Emerging Ag Tech Investor Trends to Watch This Year

Building on recent scientific breakthroughs and driven by an ever-growing global population, agricultural technology is growing at an unprecedented rate. Investor interest has kept pace with this progress, reaching a record $5.7 billion

in 2021 and remaining high in 2022.

There are a few factors behind ag tech’s rapid rise. The COVID-19 pandemic exposed problems with both the food supply chain and agricultural practices. On the consumer side, demand for food grown using environmentally friendly agricultural practices increased. Finally, ag tech startups have benefited from scientific and technological advances in fields like genetic engineering, robotics, AI, and microbes.

Increasingly, ag tech investor trends are focusing on the themes mentioned above.   Biotechnology startups that focus on sustainable, scalable, and novel ways to combat pesticide resistance, promote crop diversity, and optimize soil resilience are seeing significant growth.

Growing Healthier, Stronger, and More Productive Plants

In 1994, the first genetically modified tomatoes hit grocery stores in America. Since then, genetically modified crops developed to protect against insect damage, increase productivity, and resist plant viruses have fed billions of people globally.

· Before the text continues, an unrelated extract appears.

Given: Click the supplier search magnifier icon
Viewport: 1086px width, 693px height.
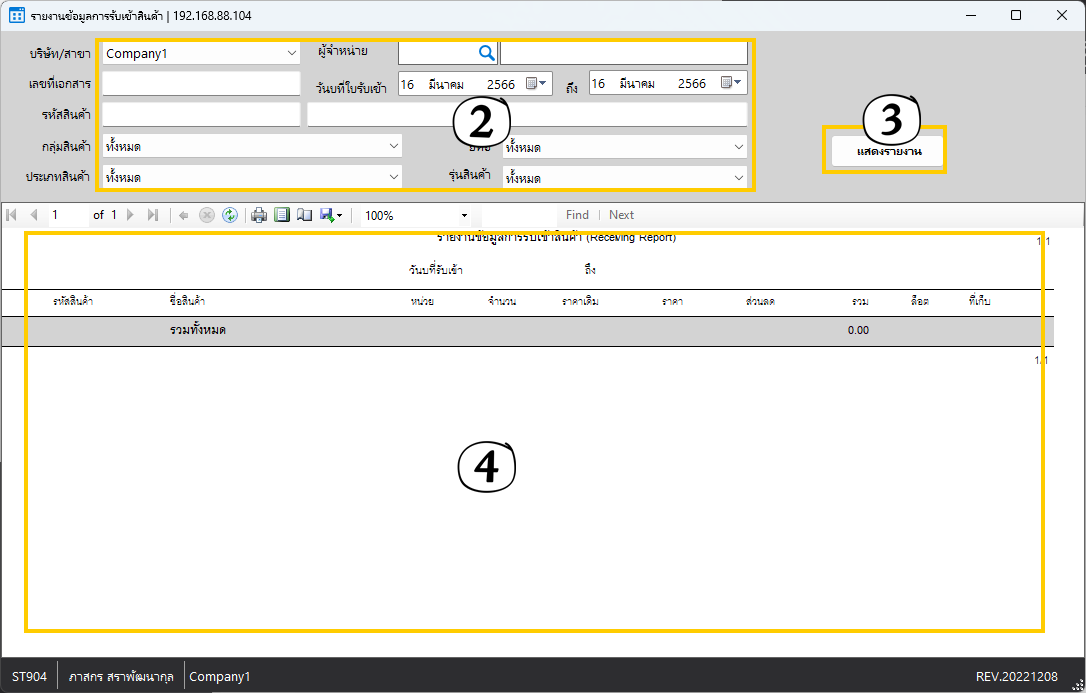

Now, gene-editing tools like the CRISPR-Cas9 can quickly “tweak” DNA sequences—allowing scientists to pull out beneficial traits using crops’ own DNA. Gene-editing has several advantages over genetic modification: it is faster, more accurate, and simpler, as it does not introduce foreign DNA into plants. Ag tech is quickly embracing CRISPR-based innovation: crop improvement companies like Benson Hill have already incorporated gene-editing technology into their portfolios.

In keeping with ag tech’s pivot from synthetic agrochemicals, funder interest in biofertilizers and biostimulants is rising.  Pivot Bio, a company which specializes in microbial nitrogen fertilizer, received $430 million in 2021.

Effective, Safe, and Affordable Crop Protection

For decades, farmers have relied on synthetic chemical pesticides as a staple in their crop protection efforts. However, these traditional pesticides can damage crops and other non-target organisms. Additionally, pests can evolve to resist the chemicals, rendering some synthetic chemical pesticides less effective over time.

The harmful effects of these traditional pesticides have spurred research into effective, affordable, and targeted alternatives. New advances in biopesticides—pesticides made from naturally occurring materials—may offer answers.

RNA-based pesticides can target specific pests without the risk of resistance or damage to crops. Although this is not a new concept in crop protection, previous generations of RNA-based pesticides were extremely expensive and time-consuming to produce.

This is no longer the case, however. A new generation of RNA-based pesticides developed by ag tech startups like GreenLight Biosciences

and RNAgri Inc. can now be mass-produced inexpensively and efficiently. Furthermore, as conventional pesticides are still in short supply and high demand, it is likely that interest in biological alternatives will continue to build.

Alternative Proteins

According to a recent study, cutting global consumption of red meat by just 20 percent could halve deforestation rates. Even a few years ago, many of us might have balked at the idea of swapping out the ground beef in our burger with a meat substitute. Now, companies like Impossible Foods

’ “taste-alike” red meat substitute have made reducing meat consumption a much more palatable goal.

And the alternative protein market is still growing. In 2020, $3.1 billion went to alternative protein development. Although plant-based protein received the most attention, lab-grown cultivated meat

and vat-grown microbial proteins produced via fermentation are quickly gaining ground.

The Future of Ag Tech Investment

As concerns around climate change and food insecurity mount, agriculture and ag tech must continually evolve in response. This is reflected by the industry’s increasing interest in technologies linked to sustainability, efficiency, and productivity.